▸ Consignes
1 - Recopiez fidèlement l'extrait sur la physique et la réalité, en commençant à « Corrigé de l’explication » et en terminant à « au même degré. ».
2 - Reprenez l'extrait sur la physique et la réalité là où il s'arrête et prolongez-le à la suite de sa dernière phrase.

▸ Extrait choisi
──────────

Corrigé de l’explication d’un extrait
de L’évolution des idées en physique de Einstein (1879-1955)et Infeld (.
Le texte

"C’est en réalité tout notre système de conjectures qui doit être prouvé ou réfuté par l’expérience. Aucune de ces suppositions ne peut être isolée pour être examinée séparément. Dans le cas des planètes qui se meuvent autour du soleil, on trouve que le système de la mécanique est remarquablement opérant. Nous pouvons néanmoins imaginer un autre système, basé sur des suppositions différentes, qui soit opérant au même degré.
Les concepts physiques sont des créations libres de l’esprit humain et ne sont pas, comme on pourrait le croire, uniquement déterminés par le monde extérieur. Dans l’effort que nous faisons pour comprendre le monde, nous ressemblons quelque peu à l’homme qui essaie de comprendre le mécanisme d’une montre fermée. Il voit le cadran et les aiguilles en mouvement, il entend le tic-tac, mais il n’a aucun moyen d’ouvrir le boîtier. S’il est ingénieux il pourra se former quelque image du mécanisme, qu’il rendra responsable de tout ce qu’il observe, mais il ne sera jamais sûr que son image soit la seule capable d’expliquer ses observations. Il ne sera jamais en état de comparer son image avec le mécanisme réel, et il ne peut même pas se représenter la possibilité ou la signification d’une telle comparaison. Mais le chercheur croit certainement qu’à mesure que ses connaissances s’accroîtront, son image de la réalité deviendra de plus en plus simple et expliquera des domaines de plus en plus étendus de ses impressions sensibles. Il pourra aussi croire à l’existence d’une limite idéale de la connaissance que l’esprit humain peut atteindre. Il pourra appeler cette limite idéale la vérité objective."

──────────

▸ Données fournies
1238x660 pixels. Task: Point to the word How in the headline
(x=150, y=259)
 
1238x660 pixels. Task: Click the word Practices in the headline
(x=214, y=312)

──────────

▸ Résultats définitifs
1 -
Corrigé de l’explication d’un extrait
de L’évolution des idées en physique de Einstein (1879-1955)et Infeld (.
Le texte

"C’est en réalité tout notre système de conjectures qui doit être prouvé ou réfuté par l’expérience. Aucune de ces suppositions ne peut être isolée pour être examinée séparément. Dans le cas des planètes qui se meuvent autour du soleil, on trouve que le système de la mécanique est remarquablement opérant. Nous pouvons néanmoins imaginer un autre système, basé sur des suppositions différentes, qui soit opérant au même degré.

2 -
Albert Einstein et Léopold Infeld L’évolution des idées en physique

Son explication

A travers cet extrait de L’évolution des idées en physique, Einstein et Infeld abordent le thème de la prétention à la vérité des systèmes théoriques des sciences de la nature. Ils s’efforcent de résoudre le problème suivant : quelle peut être la prétention de la science à atteindre la vérité si la science et l’esprit de l’homme sont condamnés à ne pouvoir expliquer la réalité qu’à partir de ses apparences ? Les auteurs soutiennent ici la thèse selon laquelle, le mécanisme de la réalité ne pouvant jamais être directement observé, aucune théorie ne peut se prévaloir d’être évidemment conforme à la réalité elle-même ; d’autres modèles théoriques sont toujours possibles en fonction des avancées des découvertes de l’homme. Nous nous efforcerons ici d’expliquer comment les auteurs, après avoir exposé le problème de la possibilité de théories concurrentes pour expliquer une même réalité, en viennent à soutenir cette thèse à travers l’analogie entre l’observation ingénieuse d’une montre dont le mécanisme reste inaccessible à son observateur et la recherche de l’explication du mécanisme de la réalité.

Les auteurs commencent par poser une affirmation (« C’est… », l.1) présentée comme une vérité ou comme la correction d’un point de vue (« en réalité », l.1). L’idée ici proposée sera explicitée à l’aide de la deuxième phrase de l’extrait. Elle repose sur le principe selon lequel c’est l’ensemble de nos hypothèses (« conjectures », l.1) organisées en un système sans doute déductif ou du moins obéissant aux règles de la logique, en tout cas théorique, et non une hypothèse considérées indépendamment des autres qui doit être évalué expérimentalement (« prouvé ou réfuté », c’est-à-dire vérifié ou démontré faux). Les hypothèses dont on verra qu’elles sont scientifiques et- en particulier qu’elles appartiennent à la physique (comme le suggère l’exemple de l’héliocentrisme ou la métaphore du mécanisme de la montre) sont donc considérées comme interdépendantes.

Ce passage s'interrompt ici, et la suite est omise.